These basic envelopes are a favorite mini-project of mine, and I like to use them to spice up mail I send to family and friends. They're perfect for coordinating with a special gift or shop order that needs an extra touch of fancy in its packaging. This simple, one-afternoon project is a good way to make the most of magazines and catalogs that would just go in the recycling bin, too.
Supplies you'll need:
scissors or an x-acto knife
glue or tape (I'm lazy, so I like tape)
old magazines or catalogs - particularly good candidates have clothing, food, or nature photos
an envelope in a size and shape you like
[[optional: a pen or pencil, paperclips, paper-folding tools]]
1. Very carefully dismantle the envelope you have chosen to use as a model. Expose all the edges and unfold it until it is flat. You can use the envelope itself as a template, or, if the paper seems a little flimsy, trace and cut a more sturdy version from cardstock or cardboard.
2. Go through your catalogs and magazines, selecting pages that appeal to you. Ideally, you can find full-page photos without lettering. Be sure to check that your template fits on the page!
3. With the right side of the catalog/mag page facing up, line up the template on the page, taking care to center it as much as possible over the part of the image that you want to have on the front of the envelope. Sometimes this means rotating the page upside down before you start. If desired, use a paperclip to keep your template in place for tracing and cutting.

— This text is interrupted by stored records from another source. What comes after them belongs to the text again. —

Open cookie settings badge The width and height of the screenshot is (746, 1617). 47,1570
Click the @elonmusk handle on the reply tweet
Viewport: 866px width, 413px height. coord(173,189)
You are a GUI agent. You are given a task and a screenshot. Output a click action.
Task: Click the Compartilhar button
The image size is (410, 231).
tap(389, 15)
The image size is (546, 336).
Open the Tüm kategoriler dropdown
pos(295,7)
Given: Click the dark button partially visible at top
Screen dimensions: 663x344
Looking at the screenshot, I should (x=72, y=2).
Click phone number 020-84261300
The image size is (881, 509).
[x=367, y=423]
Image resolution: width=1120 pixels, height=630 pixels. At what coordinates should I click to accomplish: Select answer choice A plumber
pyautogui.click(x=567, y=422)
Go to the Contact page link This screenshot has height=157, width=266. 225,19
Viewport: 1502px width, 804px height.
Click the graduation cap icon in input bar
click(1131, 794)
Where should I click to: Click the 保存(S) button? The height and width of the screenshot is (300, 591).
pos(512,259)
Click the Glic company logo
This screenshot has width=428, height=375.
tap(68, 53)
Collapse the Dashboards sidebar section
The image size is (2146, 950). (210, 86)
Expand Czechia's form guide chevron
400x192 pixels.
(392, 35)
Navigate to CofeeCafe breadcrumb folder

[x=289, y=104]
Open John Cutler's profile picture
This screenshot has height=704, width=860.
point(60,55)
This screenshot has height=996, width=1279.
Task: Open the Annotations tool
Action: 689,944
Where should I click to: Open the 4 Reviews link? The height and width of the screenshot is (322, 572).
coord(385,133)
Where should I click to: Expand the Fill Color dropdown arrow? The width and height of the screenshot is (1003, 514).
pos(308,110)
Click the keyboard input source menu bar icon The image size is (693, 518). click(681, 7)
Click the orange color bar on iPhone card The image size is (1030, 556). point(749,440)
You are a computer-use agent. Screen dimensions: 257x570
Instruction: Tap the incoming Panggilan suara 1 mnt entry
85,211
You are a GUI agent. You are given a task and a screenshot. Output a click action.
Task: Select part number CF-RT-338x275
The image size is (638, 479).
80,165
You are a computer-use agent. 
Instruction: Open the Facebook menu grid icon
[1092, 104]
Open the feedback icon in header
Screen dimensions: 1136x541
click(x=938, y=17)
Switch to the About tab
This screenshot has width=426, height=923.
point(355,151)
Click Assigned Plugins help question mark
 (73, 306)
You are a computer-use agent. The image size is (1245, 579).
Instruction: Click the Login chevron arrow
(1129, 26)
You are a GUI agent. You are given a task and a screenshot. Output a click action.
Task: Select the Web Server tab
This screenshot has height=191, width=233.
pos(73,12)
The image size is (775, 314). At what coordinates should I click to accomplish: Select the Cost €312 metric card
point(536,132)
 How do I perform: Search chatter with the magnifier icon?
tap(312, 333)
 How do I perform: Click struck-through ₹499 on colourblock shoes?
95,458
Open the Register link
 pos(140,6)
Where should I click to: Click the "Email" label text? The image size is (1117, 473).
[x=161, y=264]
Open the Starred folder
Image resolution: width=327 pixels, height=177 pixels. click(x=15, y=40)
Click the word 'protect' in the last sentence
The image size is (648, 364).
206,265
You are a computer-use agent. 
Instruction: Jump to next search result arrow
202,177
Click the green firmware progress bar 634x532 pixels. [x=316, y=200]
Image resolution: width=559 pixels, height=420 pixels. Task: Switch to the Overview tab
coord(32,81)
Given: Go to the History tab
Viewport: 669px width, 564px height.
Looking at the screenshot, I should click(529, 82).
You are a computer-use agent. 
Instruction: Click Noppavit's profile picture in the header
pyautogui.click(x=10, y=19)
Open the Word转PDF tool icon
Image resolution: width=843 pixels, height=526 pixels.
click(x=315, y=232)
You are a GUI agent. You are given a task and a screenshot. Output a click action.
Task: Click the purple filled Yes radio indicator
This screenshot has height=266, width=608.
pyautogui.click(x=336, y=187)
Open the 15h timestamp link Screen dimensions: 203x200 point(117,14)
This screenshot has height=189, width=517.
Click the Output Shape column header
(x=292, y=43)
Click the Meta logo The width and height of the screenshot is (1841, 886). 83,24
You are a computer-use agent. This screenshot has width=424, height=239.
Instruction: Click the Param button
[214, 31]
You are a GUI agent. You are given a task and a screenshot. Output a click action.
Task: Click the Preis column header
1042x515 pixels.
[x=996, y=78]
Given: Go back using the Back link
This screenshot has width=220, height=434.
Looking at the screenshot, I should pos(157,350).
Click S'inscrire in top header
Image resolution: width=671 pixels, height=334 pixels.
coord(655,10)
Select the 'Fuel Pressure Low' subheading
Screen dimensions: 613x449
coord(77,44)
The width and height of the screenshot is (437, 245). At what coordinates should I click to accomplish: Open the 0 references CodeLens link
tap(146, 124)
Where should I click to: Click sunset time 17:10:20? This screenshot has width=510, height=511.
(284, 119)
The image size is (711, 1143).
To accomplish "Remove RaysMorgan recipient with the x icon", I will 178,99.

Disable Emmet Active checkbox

Extra tip: If you line up the template against one or more edges of the page, this will save on cutting.
4. Trace (if desired) and cut around the template.
5. Put your template aside for future use. With the wrong side of the catalog/mag page facing up, begin folding and creating creases, copying the original fold lines of the envelope. You are creating the back or pocket side of the envelope.
6. Fold left and right side flaps down, and then fold the bottom back flap up. Secure the bottom back flap to the side flaps with glue or tape.
7. Fold down the top flap and create a crease. Do not glue or tape yet. Your envelope is now ready for stuffing!
8. Make a few more and mail sweet notes to your best friends. I recommend using white stick-on labels when you address the envelopes, so that the post office employees can read the addressee's info. Try sealing with tape, stickers, or a glue stick.
That's it! I hope you enjoyed reading, and I hope you'll share links to any photos of envelopes you make. I'd love to see your creative take on this easy but satisfying project.